**Selected excerpt:**

The possible bias caused by inaccurate disequilibrium corrections can be substantial. Beyond 1.5 Ma, the uncertainty of the disequilibrium may exceed the correction itself. As a consequence, carbonate U–Pb dating is subject to the same maximum age limits as Th/U disequilibrium dating.

4.2 A critical appraisal of existing U–Pb dates for southern African hominin sites

Figure 3 presents a selection of 31 published carbonate U–Pb data from southern African hominin discovery sites, including the landmark study of Walker et al. (2006), the Malapa data of Dirks et al. (2010) and the 26-sample compilation of Pickering et al. (2019). The new Taung data from Section 5 are also shown for comparison.

The figure consists of two parts. Panel a) shows the magnitude of the disequilibrium correction. Panel b) shows its precision. Solid lines represent different initial ²³⁴U∕²³⁸U-activity ratios. The initial ²³⁰Th∕²³⁸U-activity ratio was assumed to be zero ([²³⁰Th∕²³⁸U]_i = 0) in all cases.

The magnitude of the disequilibrium correction (panel a) was calculated as follows:

1. Given the initial ²³⁴U∕²³⁸U-activity ratio and the disequilibrium-corrected U–Pb age (t_c), predict the present-day ²⁰⁶Pb∕²³⁸U-ratio.

2. Use this ²⁰⁶Pb∕²³⁸U-ratio to calculate the uncorrected (‘raw’) ²⁰⁶Pb∕²³⁸U-date (t_r).

3. Define the relative magnitude of the disequilibrium correction as (t_r - t_c)∕t_c. Note that this is an ‘optimistic’ way to quantify the size of the correction. Using the corrected age in the numerator would produce larger values.

Panel a) relates to the accuracy of the disequilibrium correction: the greater the correction, the more likely it is to be inaccurate. In contrast, panel b) visualises the precision of the correction. This is calculated as follows:

1. Use the initial ²³⁴U∕²³⁸U-activity ratio ([²³⁴U∕²³⁸U]_i) to predict the present-day ²³⁴U∕²³⁸U-activity ratio ([²³⁴U∕²³⁸U]_m) and the present-day ²⁰⁶Pb∕²³⁸U ratio.

2. Add/subtract 2o uncertainty to/from [²³⁴U∕²³⁸U]_m to obtain two limits [²³⁴U∕²³⁸U]_u and [²³⁴U∕²³⁸U]_l, respectively. Note that this calculation ignores the overdispersion issues highlighted in Figure 1 and, therefore, paints an optimistic picture of the situation.

**Data for analysis:**
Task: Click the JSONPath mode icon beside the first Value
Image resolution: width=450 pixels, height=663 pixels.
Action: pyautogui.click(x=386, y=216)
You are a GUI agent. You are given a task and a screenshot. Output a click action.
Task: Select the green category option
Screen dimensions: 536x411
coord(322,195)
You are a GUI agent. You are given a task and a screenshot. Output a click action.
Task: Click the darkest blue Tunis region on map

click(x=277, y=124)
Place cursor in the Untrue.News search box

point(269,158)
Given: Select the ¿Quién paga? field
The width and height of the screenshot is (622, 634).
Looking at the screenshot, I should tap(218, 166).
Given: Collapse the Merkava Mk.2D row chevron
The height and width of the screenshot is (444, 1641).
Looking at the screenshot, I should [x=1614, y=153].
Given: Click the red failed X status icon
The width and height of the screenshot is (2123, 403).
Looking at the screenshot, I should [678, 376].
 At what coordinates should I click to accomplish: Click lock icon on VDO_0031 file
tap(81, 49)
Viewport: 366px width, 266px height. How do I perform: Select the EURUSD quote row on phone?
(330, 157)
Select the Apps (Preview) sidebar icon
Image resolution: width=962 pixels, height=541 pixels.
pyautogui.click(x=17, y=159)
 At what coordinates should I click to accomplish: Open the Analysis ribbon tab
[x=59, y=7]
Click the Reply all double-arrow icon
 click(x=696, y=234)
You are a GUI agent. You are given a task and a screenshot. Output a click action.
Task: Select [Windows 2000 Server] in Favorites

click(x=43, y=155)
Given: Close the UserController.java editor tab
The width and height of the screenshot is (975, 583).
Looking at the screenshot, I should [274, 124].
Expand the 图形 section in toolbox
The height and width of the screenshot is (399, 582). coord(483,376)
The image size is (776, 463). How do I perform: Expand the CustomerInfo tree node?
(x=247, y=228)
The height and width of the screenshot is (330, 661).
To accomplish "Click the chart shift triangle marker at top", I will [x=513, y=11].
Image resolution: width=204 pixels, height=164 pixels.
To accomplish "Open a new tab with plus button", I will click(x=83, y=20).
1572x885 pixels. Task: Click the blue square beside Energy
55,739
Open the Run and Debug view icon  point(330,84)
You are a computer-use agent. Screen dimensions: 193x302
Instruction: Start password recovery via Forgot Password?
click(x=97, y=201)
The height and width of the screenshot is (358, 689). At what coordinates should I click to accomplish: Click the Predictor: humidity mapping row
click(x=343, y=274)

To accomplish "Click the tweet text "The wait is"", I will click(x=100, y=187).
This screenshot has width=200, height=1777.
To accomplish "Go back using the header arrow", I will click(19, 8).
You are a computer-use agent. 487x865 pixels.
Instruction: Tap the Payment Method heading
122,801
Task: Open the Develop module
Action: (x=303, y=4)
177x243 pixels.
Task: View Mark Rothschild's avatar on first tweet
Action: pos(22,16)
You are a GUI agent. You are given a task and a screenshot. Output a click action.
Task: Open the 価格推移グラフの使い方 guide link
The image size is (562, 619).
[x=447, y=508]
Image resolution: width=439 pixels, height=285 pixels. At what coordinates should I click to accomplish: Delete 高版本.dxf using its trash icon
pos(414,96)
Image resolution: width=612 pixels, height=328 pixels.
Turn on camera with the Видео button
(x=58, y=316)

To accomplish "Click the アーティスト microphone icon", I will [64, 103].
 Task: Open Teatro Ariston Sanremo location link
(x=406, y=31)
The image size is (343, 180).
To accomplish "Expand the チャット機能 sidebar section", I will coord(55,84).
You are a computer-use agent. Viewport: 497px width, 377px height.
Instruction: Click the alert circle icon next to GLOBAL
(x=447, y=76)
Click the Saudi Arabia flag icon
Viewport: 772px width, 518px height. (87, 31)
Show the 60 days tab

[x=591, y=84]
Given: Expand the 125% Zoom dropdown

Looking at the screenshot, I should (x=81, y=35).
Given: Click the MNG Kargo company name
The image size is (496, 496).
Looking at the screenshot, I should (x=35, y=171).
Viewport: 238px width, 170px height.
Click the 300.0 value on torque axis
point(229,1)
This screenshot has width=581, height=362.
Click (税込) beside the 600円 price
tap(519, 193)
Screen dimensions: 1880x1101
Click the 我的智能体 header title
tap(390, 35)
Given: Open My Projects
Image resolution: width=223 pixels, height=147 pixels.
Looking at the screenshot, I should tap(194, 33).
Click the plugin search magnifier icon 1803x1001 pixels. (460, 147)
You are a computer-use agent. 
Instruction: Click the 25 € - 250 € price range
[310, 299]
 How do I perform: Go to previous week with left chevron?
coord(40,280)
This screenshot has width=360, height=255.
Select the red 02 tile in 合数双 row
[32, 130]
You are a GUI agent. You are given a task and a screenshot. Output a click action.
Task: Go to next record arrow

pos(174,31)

**Problem to solve:** In the excerpt on carbonate U–Pb dating, beyond what age may the uncertainty of the disequilibrium exceed the correction itself?

**Response:** Beyond 1.5 Ma.